Responsibility for relationships
Very few people who work themselves — a few artists or athletes. Most of us work with others. Even a self-employed person work with others. That makes it critical to make sure that we take responsibility for relationships.
The first part is to consider others are humans — be it your or co-workers — having their strengths, values and style of performance. And the second part is the responsibility for communication.
Even people who understand the importance of taking responsibility for relationships often do not communicate sufficiently with their associates. They are afraid of being thought presumptuous or inquisitive or stupid. They are wrong.
Whenever you communicate to others, “This is what am good at. These are my values. This is the contribution I plan to concentrate on and the results I should be expected to deliver.”, the response is always “Thanks for sharing this, why didn’t you tell me this earlier”
When you ask others “What do I need to know your strengths, how do you perform, your values, and your proposed contribution?” The response will usually be “Thanks for asking. Why didn’t you ask me earlier?”
The second half of your life
The people who plan their second career is a minority, but they are the leaders and become role models for many. The majority “retire” with their first career and just count the rest of the days for actual retirement. These second careers help one to be focussed while having tough times during their lives and also help to contribute and make a difference.
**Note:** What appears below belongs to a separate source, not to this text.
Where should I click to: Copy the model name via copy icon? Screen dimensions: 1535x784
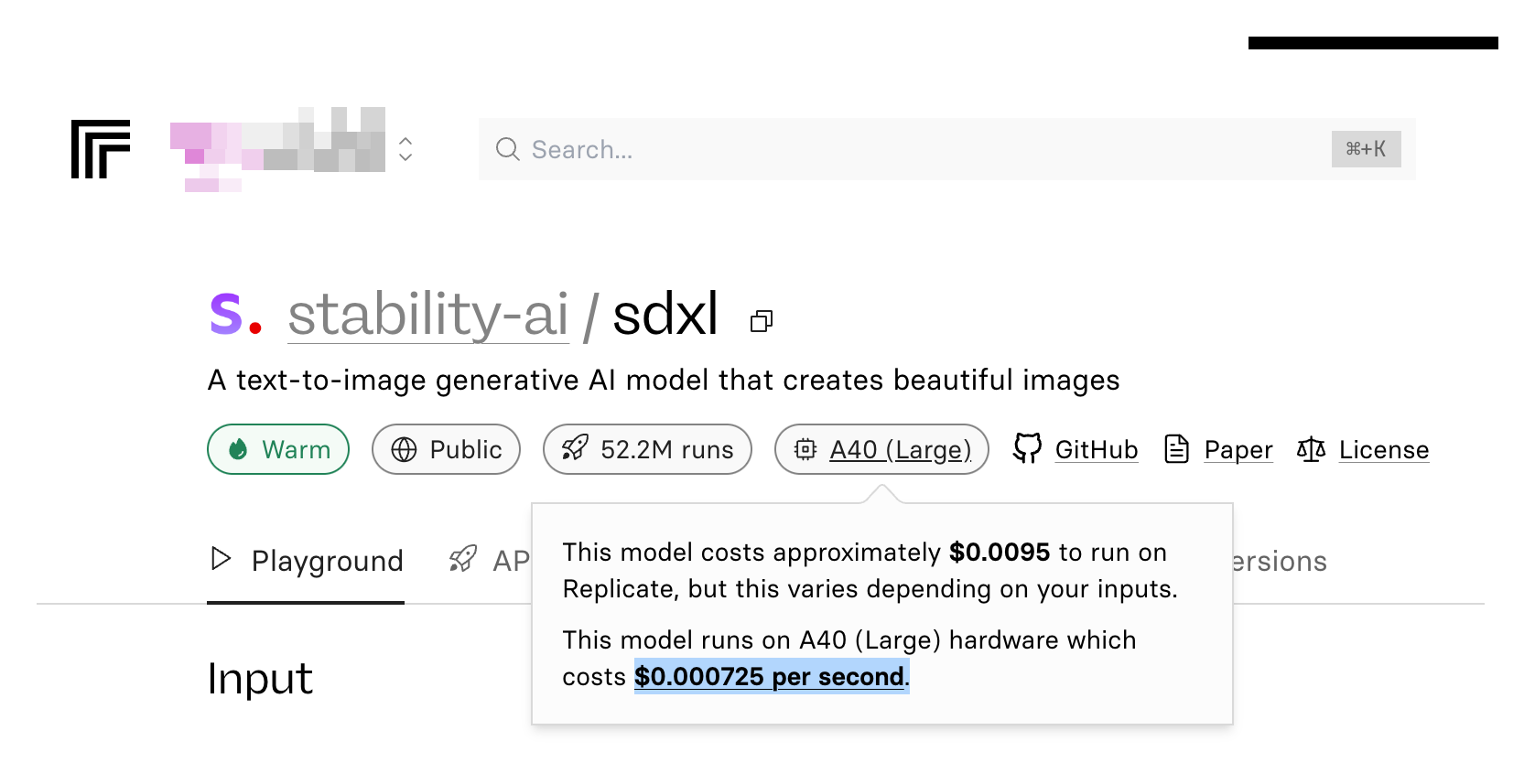tap(761, 321)
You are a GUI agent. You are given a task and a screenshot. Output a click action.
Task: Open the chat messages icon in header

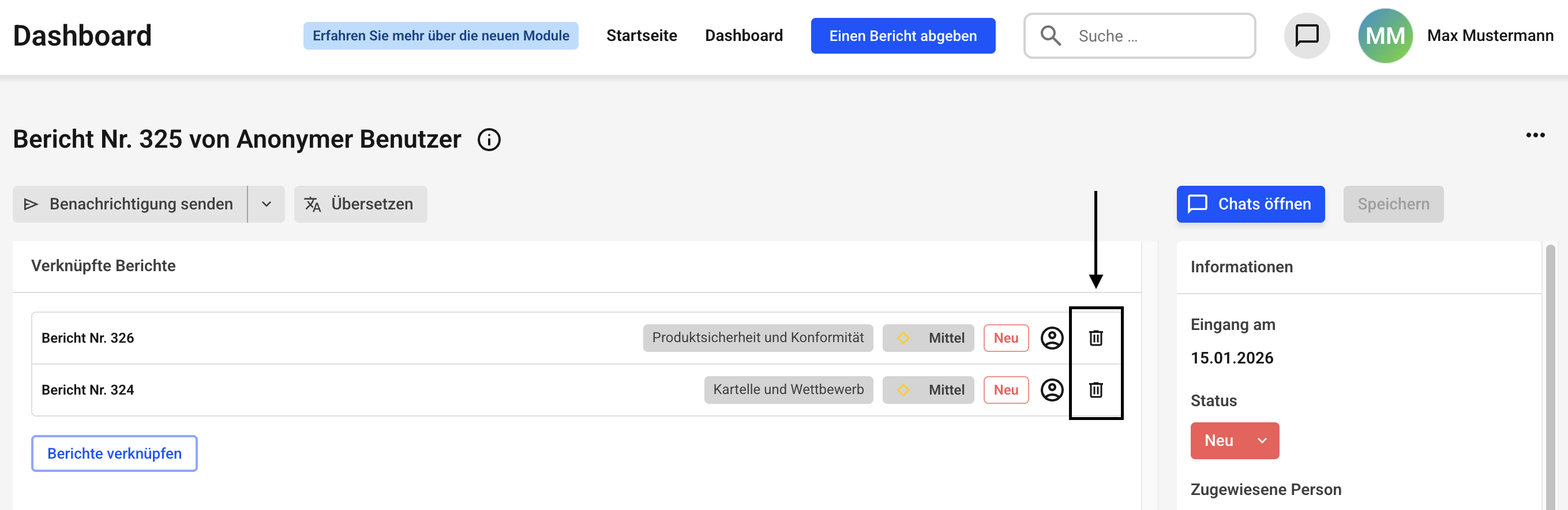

Around the age of 45, Most knowledge workers reach a state of “boredom”. as they might have reached a state of their career ladder by then. It’s important to keep oneself challenging throughout one’s life, along with having a community to interact. And that is the reason why it is necessary to plan for a second career.
According to Drucker, there are three ways to develop a second career.
- Start a new career
- Develop a parallel career
- Social Entrepreneurship
There is another reason to develop a second major interest, and to develop it early. No one can expect to live very long without experiencing a serious setback in his or her life or work. At such times, a second major interest — not just a hobby — may make all the difference. The engineer, for example, now knows that he has not been very successful in his job. But in his outside activity — as church treasurer, for example — he is a success. One’s family may break up, but in that outside activity there is still a community.
Managing oneself means, being Chief Executive Officer of your life. Understand your strengths, values and how you perform. And then look for opportunities where you can leverage them. Successful careers are not planned. Successful careers are developed by preparing for opportunities.